• [TRECHO DO DOCUMENTO]:
· · · · ·
Na verdade não tive nenhuma reação ao ler aquilo e, para ser honesto, o fato de não ter me chocado com o que estava diante dos meus olhos me preocupou mais do que os números elevados de ex-pastores ou ex-obreiros que “abandonaram o cajado”.

Fiquei mais preocupado (pra ser honesto) por não ter tido nenhuma reação do tipo: “Uau! Que absurdo! Que horror!”... Pelo contrário! Tudo que estava ali me parecia muito previsível; tudo muito comum e até certo ponto aceitável ou justificável. Então, confuso pela ausência de empatia momentânea, tirei um tempo para refletir minhas próprias convicções, minha própria visão de chamado (e só do meu chamado) e assim por diante. Parei para verificar minha própria resistência à luz de I aos Coríntios 10.32, que diz “Aquele, pois, que cuida estar em pé, olhe não caia.”.

Conclui mais uma vez que não posso me ufanar por não estar naquela estatística, que devo vigiar ao máximo para não me deixar dominar pela maldita síndrome do triunfalismo, tão comum em nossos dias – aquela sensação burra que faz com que muitos “engravatados de púlpito” se sintam imbatíveis, fingindo grande parte do tempo que estão mais para “homens de aço” do que para homens de carne e osso.

A propósito, é assim mesmo que muitos obreiros vão levando suas vidas, seus relacionamentos familiares e demais interações sociais: no limite. Vi (e vejo) muitos destes cambaleantes, outros se arrastando moribundos... E assim permanecerão, até que se vejam num inferno existencial, num caos interior, ou até que assistam em tempo real o filme de suas vidas terminar em desgraça absoluta.

Que Deus, tenha misericórdia de nós, pastores!
· · · · ·
• [INFORMAÇÕES FORNECIDAS]:

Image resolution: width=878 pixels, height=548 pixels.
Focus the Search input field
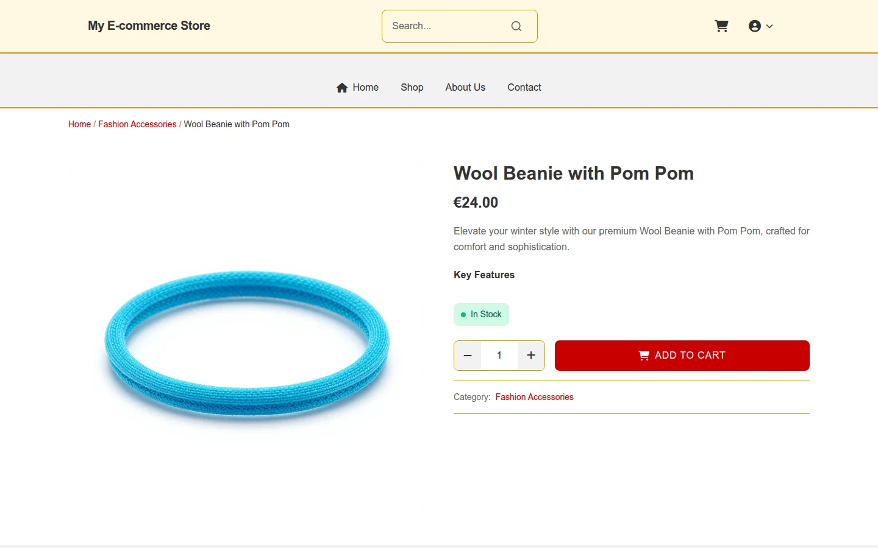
· · · · ·
• [TAREFAS]:
(a) Cite do trecho do documento a parte que começa nas palavras "A propósito, é" e termina após "de nós, pastores!".
(b) Traduza para o inglês esta frase do trecho do documento: "Tudo que estava ali me parecia muito previsível; tudo muito comum e até certo ponto aceitável ou justificável."
(c) Responda com base no trecho do documento:
(i) Que passagem bíblica é citada no trecho?
(ii) Que síndrome, segundo o trecho, é tão comum em nossos dias?
(iii) Segundo o trecho, de que maneira muitos obreiros vão levando suas vidas?

• [RESPOSTAS DO EXERCÍCIO]:
(a)
A propósito, é assim mesmo que muitos obreiros vão levando suas vidas, seus relacionamentos familiares e demais interações sociais: no limite. Vi (e vejo) muitos destes cambaleantes, outros se arrastando moribundos... E assim permanecerão, até que se vejam num inferno existencial, num caos interior, ou até que assistam em tempo real o filme de suas vidas terminar em desgraça absoluta.

Que Deus, tenha misericórdia de nós, pastores!

(b) Everything there seemed very predictable to me; all very common and, to a certain extent, acceptable or justifiable.

(c)
(i) I aos Coríntios 10.32.
(ii) A síndrome do triunfalismo.
(iii) No limite.